▶ [Data section]
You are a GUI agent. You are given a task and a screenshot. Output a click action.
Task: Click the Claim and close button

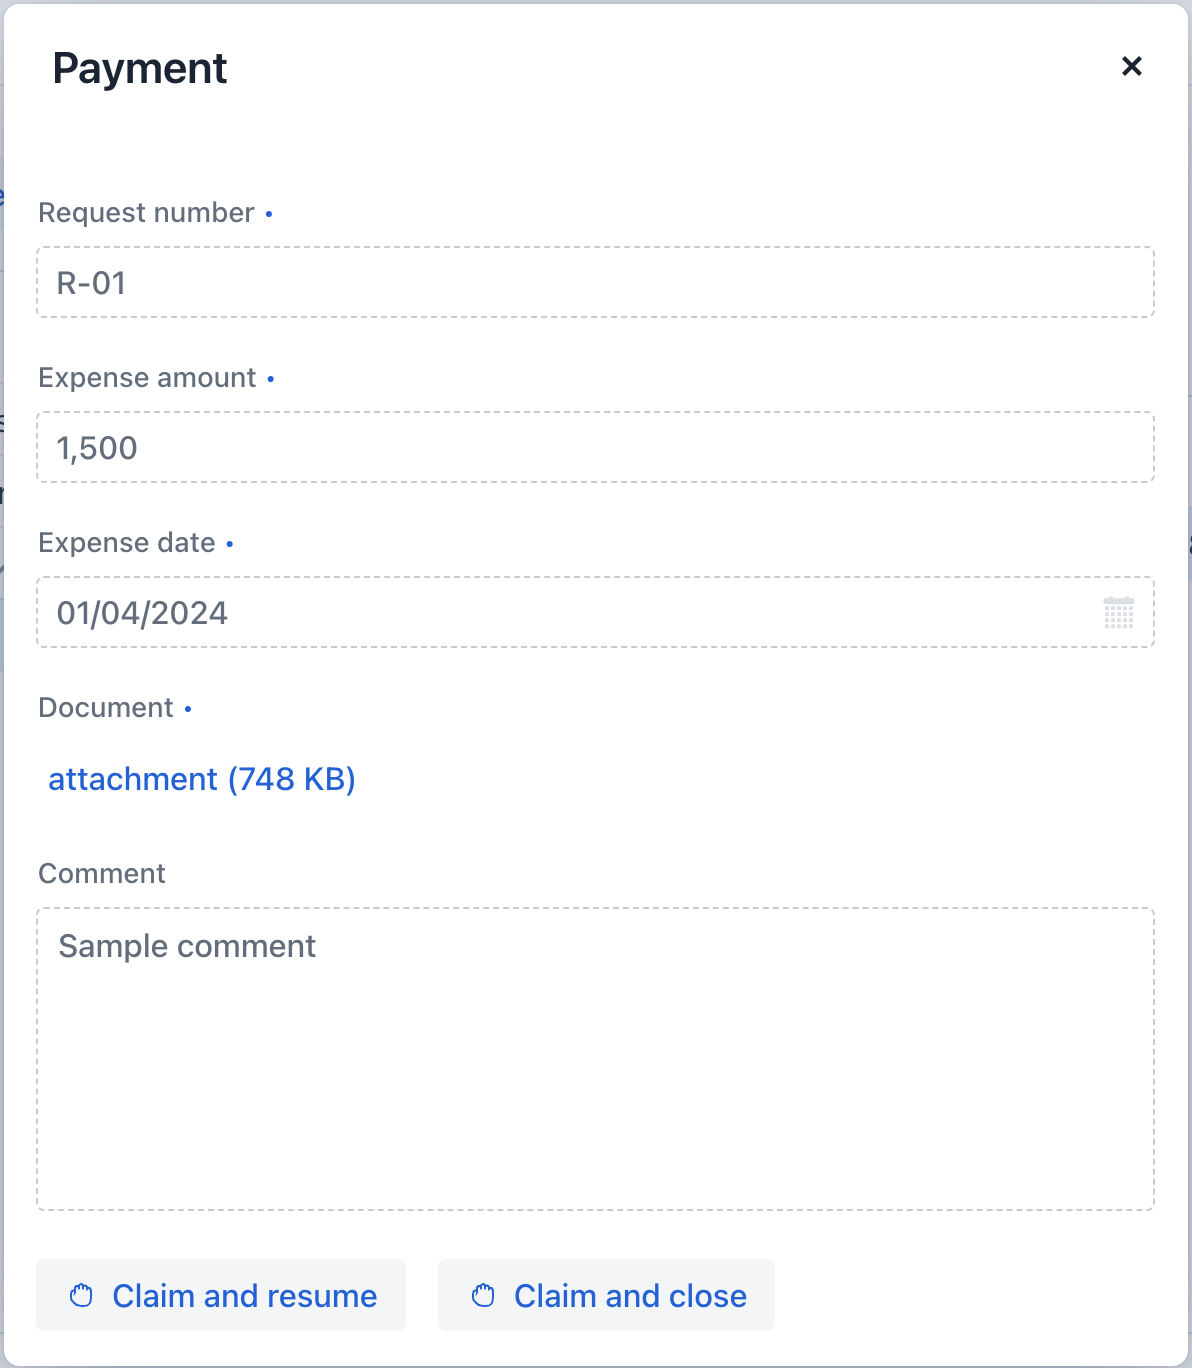[x=606, y=1295]
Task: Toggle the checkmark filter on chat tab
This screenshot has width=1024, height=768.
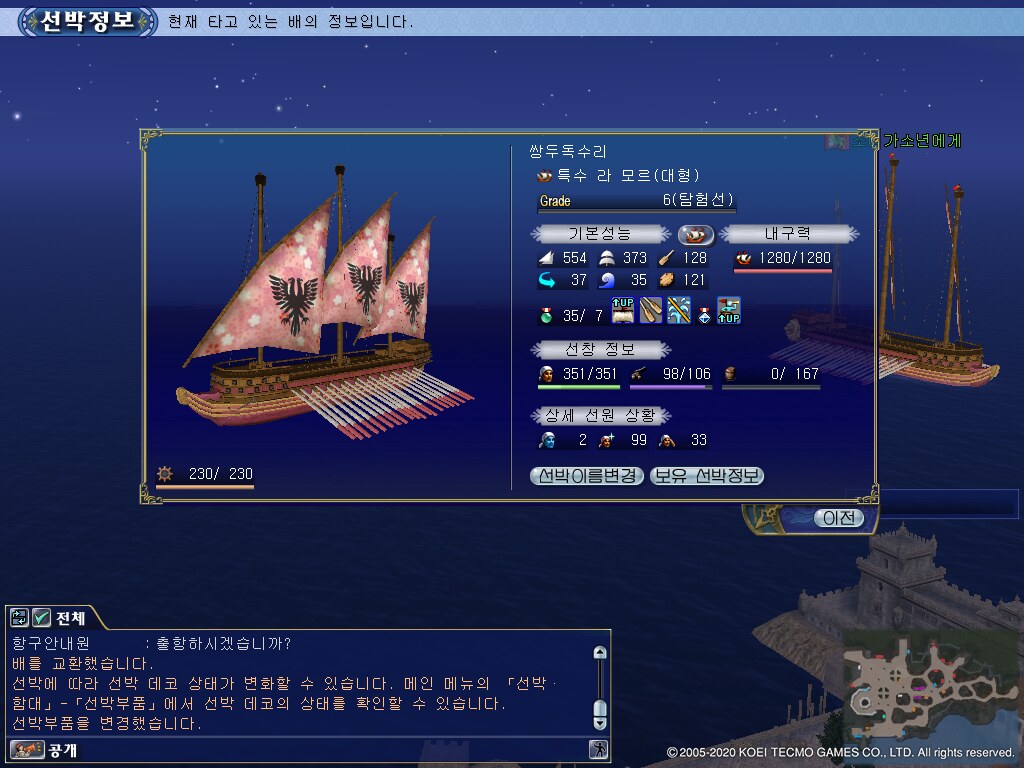Action: tap(41, 617)
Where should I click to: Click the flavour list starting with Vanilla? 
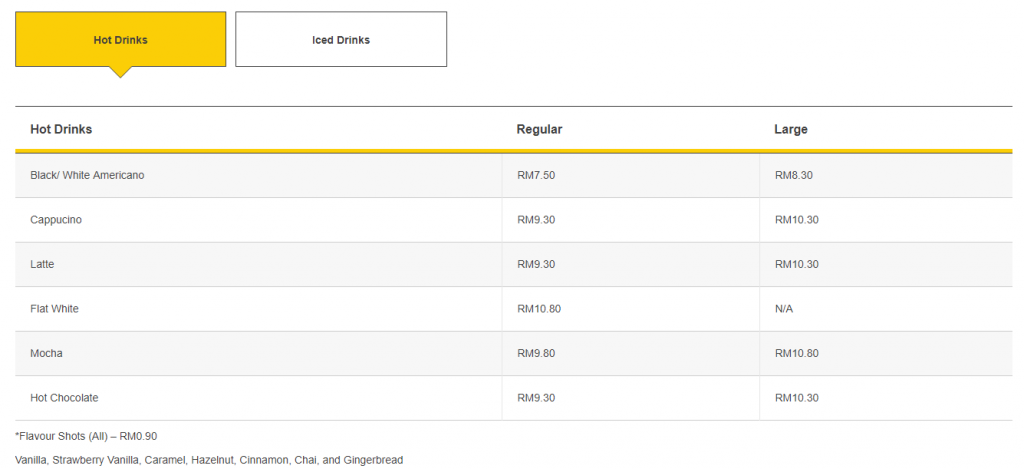pos(209,460)
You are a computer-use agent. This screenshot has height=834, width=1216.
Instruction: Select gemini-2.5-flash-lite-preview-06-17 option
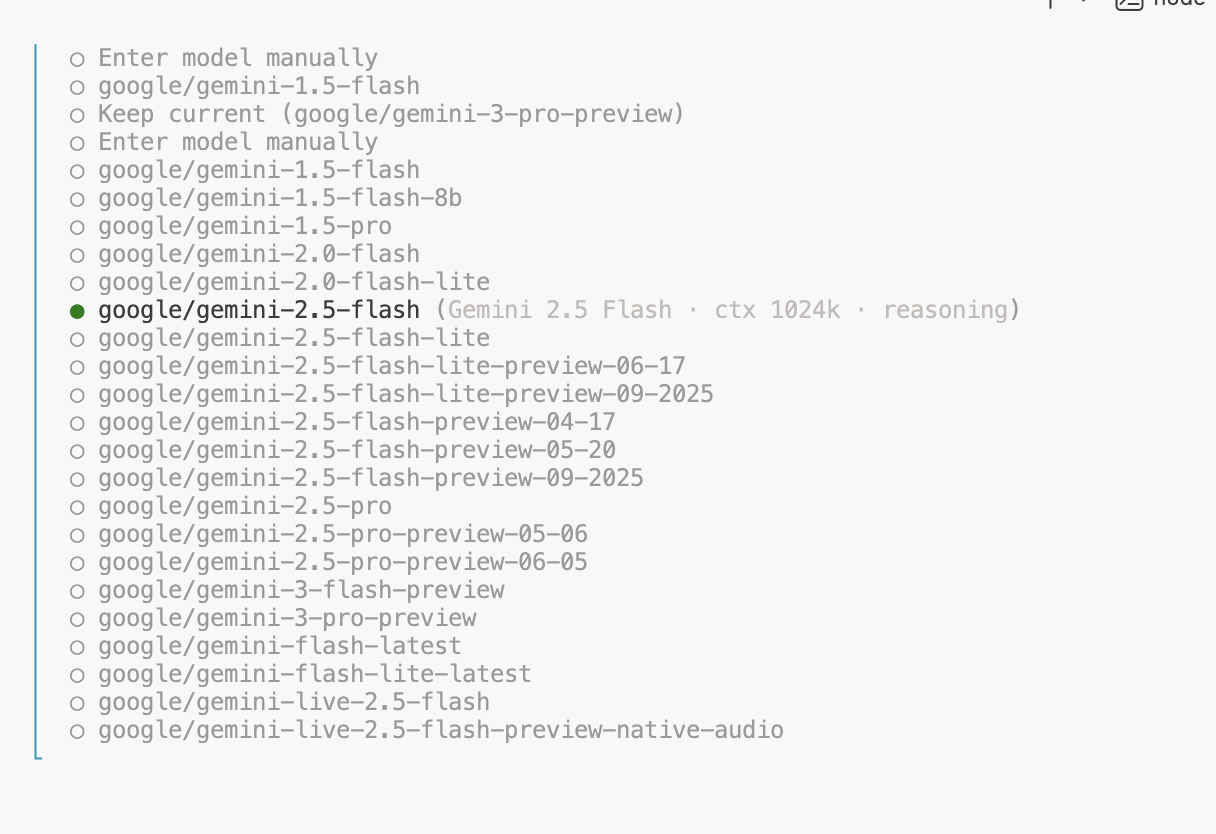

▶ [What the task asks] Set down the records exactly, without the pictures.

▶ [Task answer]
You are a GUI agent. You are given a task and a screenshot. Output a click action.
Task: Click the Claim and close button

[x=606, y=1295]
Task: Toggle the checkmark filter on chat tab
This screenshot has width=1024, height=768.
Action: tap(41, 617)
Where should I click to: Click the flavour list starting with Vanilla? 
pos(209,460)
You are a computer-use agent. This screenshot has height=834, width=1216.
Instruction: Select gemini-2.5-flash-lite-preview-06-17 option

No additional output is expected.